SUMENEP, Nusaberita.live – Proyek pembangunan Tembok Penahan Tanah (TPT) di Dusun Jambu Monyit 1, Desa Lenteng Barat, Lenteng, Sumenep, Madura, menuai sorotan tajam. sabtu (22/2/25). Tim investigasi Nusaberita.live menemukan sejumlah kejanggalan dalam pengerjaan proyek yang diduga tidak sesuai dengan Rencana Anggaran Biaya (RAB) serta spesifikasi yang ditetapkan. Bahkan, proyek ini disebut-sebut sebagai proyek siluman karena minimnya transparansi kepada publik.
Sejumlah warga melaporkan bahwa proyek TPT yang bertujuan mencegah longsor ini dikerjakan dengan kualitas yang diragukan. Dugaan penyimpangan semakin menguat setelah tim investigasi menemukan tidak adanya papan nama proyek di lokasi pekerjaan. Hal ini menimbulkan pertanyaan besar tentang sumber anggaran, volume pekerjaan, serta siapa yang bertanggung jawab atas proyek ini.
Ketika dikonfirmasi, aparat desa setempat mengaku tidak mengetahui detail proyek, termasuk sumber anggarannya. Apakah berasal dari Anggaran Pendapatan dan Belanja Negara (APBN), Anggaran Pendapatan dan Belanja Daerah (APBD), Dana Desa, atau Bantuan Keuangan (BK), semuanya masih misterius. Pernyataan “tidak tahu” dari pihak desa semakin memperkuat dugaan bahwa proyek ini sarat dengan ketidakjelasan.
Pekerjaan proyek tersebut menjadi perhatian karena kondisi geografisnya yang rawan longsor. Alih-alih memberikan perlindungan bagi warga, proyek ini justru memicu keresahan akibat kurangnya transparansi dan dugaan penyimpangan yang terjadi.
Hingga saat ini, belum ada tindakan atau klarifikasi resmi dari pihak yang bertanggung jawab atas proyek tersebut. Ketiadaan papan proyek dan ketidakjelasan informasi menjadi indikasi adanya praktik yang tidak sesuai dengan aturan yang berlaku.
TPT memiliki peran vital dalam mencegah longsor dan melindungi pemukiman serta lahan pertanian warga. Jika proyek ini tidak dikerjakan sesuai standar, maka tidak hanya anggaran yang terbuang sia-sia, tetapi juga keselamatan warga yang dipertaruhkan. Selain itu, undang-undang mewajibkan keterbukaan informasi kepada publik, sehingga absennya papan proyek menyalahi aturan yang berlaku.

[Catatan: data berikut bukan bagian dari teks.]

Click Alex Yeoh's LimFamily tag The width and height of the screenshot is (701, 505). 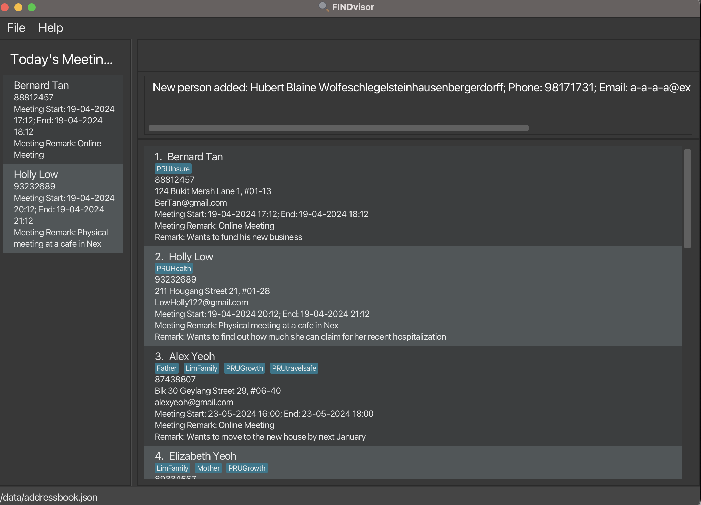201,368
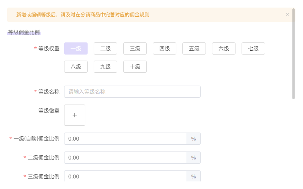Click the vertical scrollbar on the right
303x189 pixels.
(294, 53)
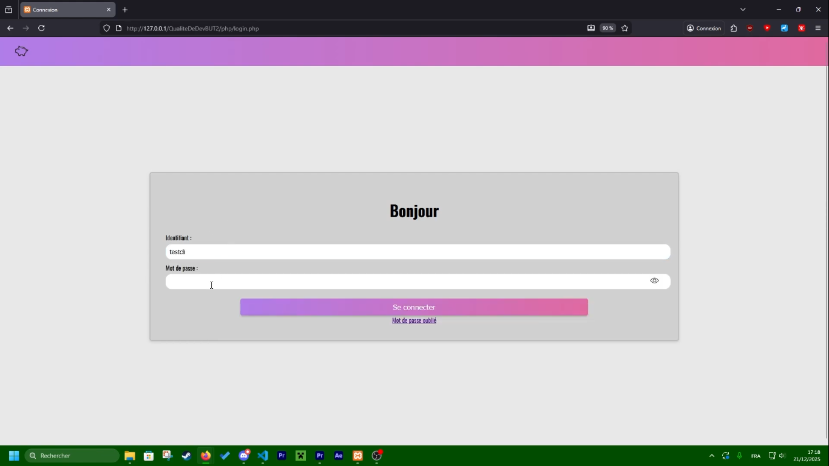Click the piggy bank logo in header
The width and height of the screenshot is (829, 466).
tap(22, 52)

Masyarakat menuntut adanya transparansi dan pengawasan ketat dari pemerintah daerah. Mereka mendesak agar aparat terkait segera memberikan klarifikasi mengenai proyek ini serta memasang papan informasi proyek sebagai bentuk keterbukaan kepada publik. Pengawasan lebih lanjut dari lembaga terkait juga diperlukan agar anggaran yang digelontorkan benar-benar digunakan untuk kepentingan masyarakat, bukan memperkaya pihak tertentu.

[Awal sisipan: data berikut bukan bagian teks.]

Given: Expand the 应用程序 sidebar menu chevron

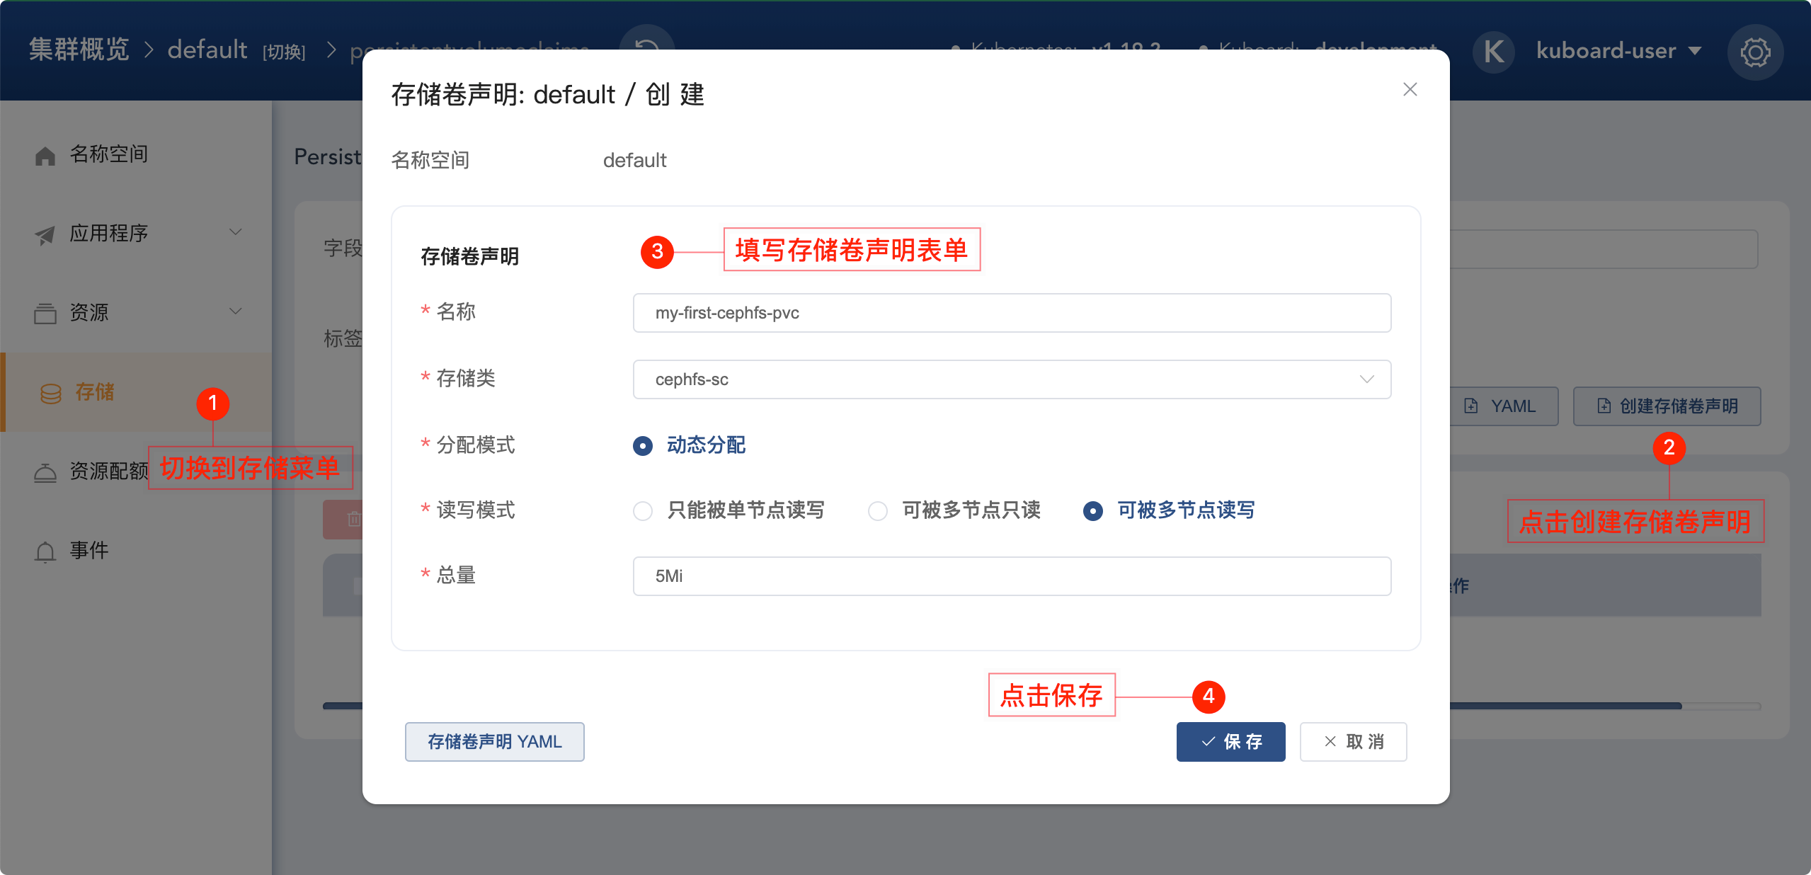Looking at the screenshot, I should pyautogui.click(x=236, y=232).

Kasus ini menjadi pengingat bahwa setiap proyek pembangunan harus dilakukan dengan transparansi dan pengawasan yang ketat. Jika tidak, maka kepercayaan masyarakat terhadap pemerintah akan semakin terkikis. Kini, semua mata tertuju pada aparat desa dan pemerintah daerah, akankah mereka menindaklanjuti dugaan penyimpangan ini atau justru membiarkannya berlalu tanpa pertanggungjawaban?